I've been struggling the whole day, trying to make a basic CUFFT example work properly. However i run into a little problem which I cannot identify. Basically I have a linear 2D array vx with x and y coordinates. Then I just calculate a forward then backward CUFFT (in-place), that simple. Then I copy back the array vx, normalize it by NX*NY , then display.

#define NX 32
#define NY 32
#define LX (2*M_PI)
#define LY (2*M_PI)
float *x = new float[NX*NY];
float *y = new float[NX*NY];
float *vx = new float[NX*NY];
for(int j = 0; j < NY; j++){
    for(int i = 0; i < NX; i++){
        x[j*NX + i] = i * LX/NX;
        y[j*NX + i] = j * LY/NY;
        vx[j*NX + i] = cos(x[j*NX + i]);
    }
}
float *d_vx;
CUDA_CHECK(cudaMalloc(&d_vx, NX*NY*sizeof(float)));
CUDA_CHECK(cudaMemcpy(d_vx, vx, NX*NY*sizeof(float), cudaMemcpyHostToDevice));
cufftHandle planr2c;
cufftHandle planc2r;
CUFFT_CHECK(cufftPlan2d(&planr2c, NY, NX, CUFFT_R2C));
CUFFT_CHECK(cufftPlan2d(&planc2r, NY, NX, CUFFT_C2R));
CUFFT_CHECK(cufftSetCompatibilityMode(planr2c, CUFFT_COMPATIBILITY_NATIVE));
CUFFT_CHECK(cufftSetCompatibilityMode(planc2r, CUFFT_COMPATIBILITY_NATIVE));
CUFFT_CHECK(cufftExecR2C(planr2c, (cufftReal *)d_vx, (cufftComplex *)d_vx));
CUFFT_CHECK(cufftExecC2R(planc2r, (cufftComplex *)d_vx, (cufftReal *)d_vx));
CUDA_CHECK(cudaMemcpy(vx, d_vx, NX*NY*sizeof(cufftReal), cudaMemcpyDeviceToHost));
for (int j = 0; j < NY; j++){
    for (int i = 0; i < NX; i++){
        printf("%.3f ", vx[j*NX + i]/(NX*NY));
    }
    printf("\n");
}

When vx is defined as cos(x) or sin(x), it works fine, but when using sin(y) or cos(y), it gives me back the correct function (sin or cos) but with half amplitude (that is, oscillating between 0.5 and -0.5 instead of 1 and -1) ! Note that using sin(2*y) or cos(2*y) (or sin(4*y), cos(4*y), ...) works fine. Any idea?

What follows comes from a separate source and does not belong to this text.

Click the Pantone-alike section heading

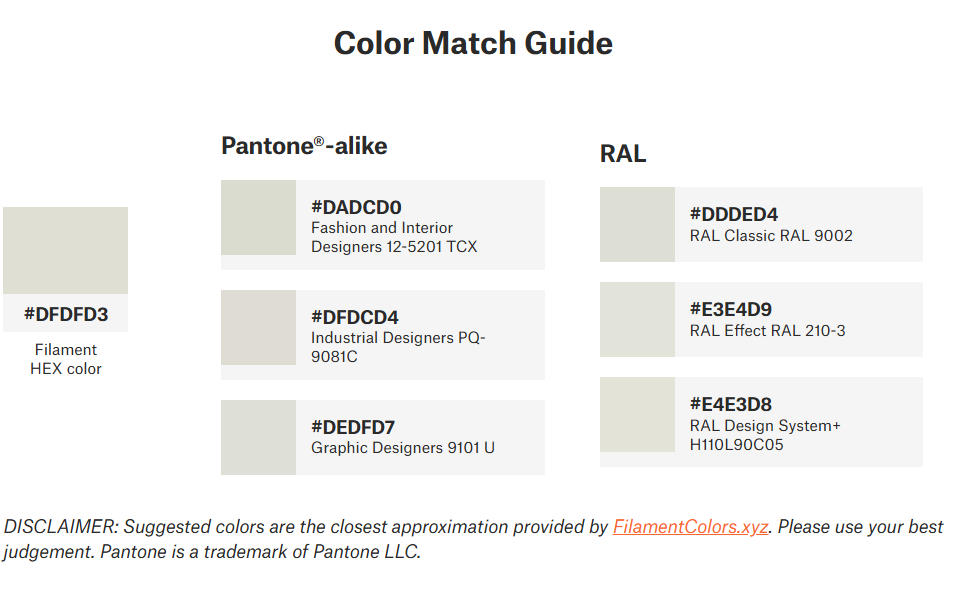(304, 146)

The problem here is that input and output of an in-place real to complex transform is a complex type whose size isn't the same as the input real data (it is twice as large). You haven't allocated enough memory to hold the intermediate complex results of the real to complex transform. Quoting from the documentation:

cufftExecR2C() (cufftExecD2Z()) executes a single-precision (double-precision) real-to-complex, implicitly forward, CUFFT transform plan. CUFFT uses as input data the GPU memory pointed to by the idata parameter. This function stores the nonredundant Fourier coefficients in the odata array. Pointers to idata and odata are both required to be aligned to cufftComplex data type in single-precision transforms and cufftDoubleComplex data type in double-precision transforms.

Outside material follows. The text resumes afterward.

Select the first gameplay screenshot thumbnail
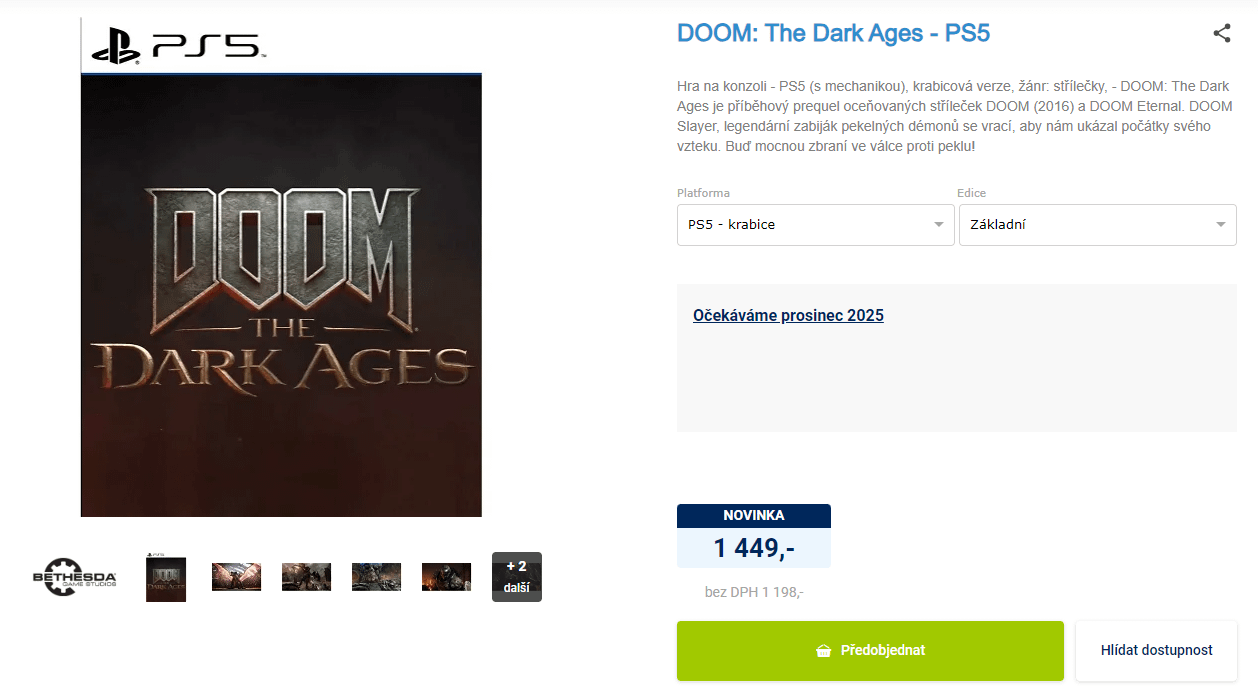This screenshot has width=1258, height=688. tap(236, 577)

The solution is either to allocate a second device buffer to hold the intermediate result or enlarge the in place allocation so it is large enough to hold the complex data. So the core transform code changes to something like:

float *d_vx;
CUDA_CHECK(cudaMalloc(&d_vx, NX*NY*sizeof(cufftComplex)));
CUDA_CHECK(cudaMemcpy(d_vx, vx, NX*NY*sizeof(cufftComplex), cudaMemcpyHostToDevice));
cufftHandle planr2c;
cufftHandle planc2r;
CUFFT_CHECK(cufftPlan2d(&planr2c, NY, NX, CUFFT_R2C));
CUFFT_CHECK(cufftPlan2d(&planc2r, NY, NX, CUFFT_C2R));
CUFFT_CHECK(cufftSetCompatibilityMode(planr2c, CUFFT_COMPATIBILITY_NATIVE));
CUFFT_CHECK(cufftSetCompatibilityMode(planc2r, CUFFT_COMPATIBILITY_NATIVE));
CUFFT_CHECK(cufftExecR2C(planr2c, (cufftReal *)d_vx, d_vx));
CUFFT_CHECK(cufftExecC2R(planc2r, d_vx, (cufftReal *)d_vx));
CUDA_CHECK(cudaMemcpy(vx, d_vx, NX*NY*sizeof(cufftComplex), cudaMemcpyDeviceToHost));

[disclaimer: written in browser, never compiled or tested, use at own risk]

Note you will need to adjust the host code to match the size and type of the input and data.

As a final comment, would it have been that hard to add the additional 8 or 10 lines required to turn what you posted into a compilable, runnable example that someone trying to help you could work with?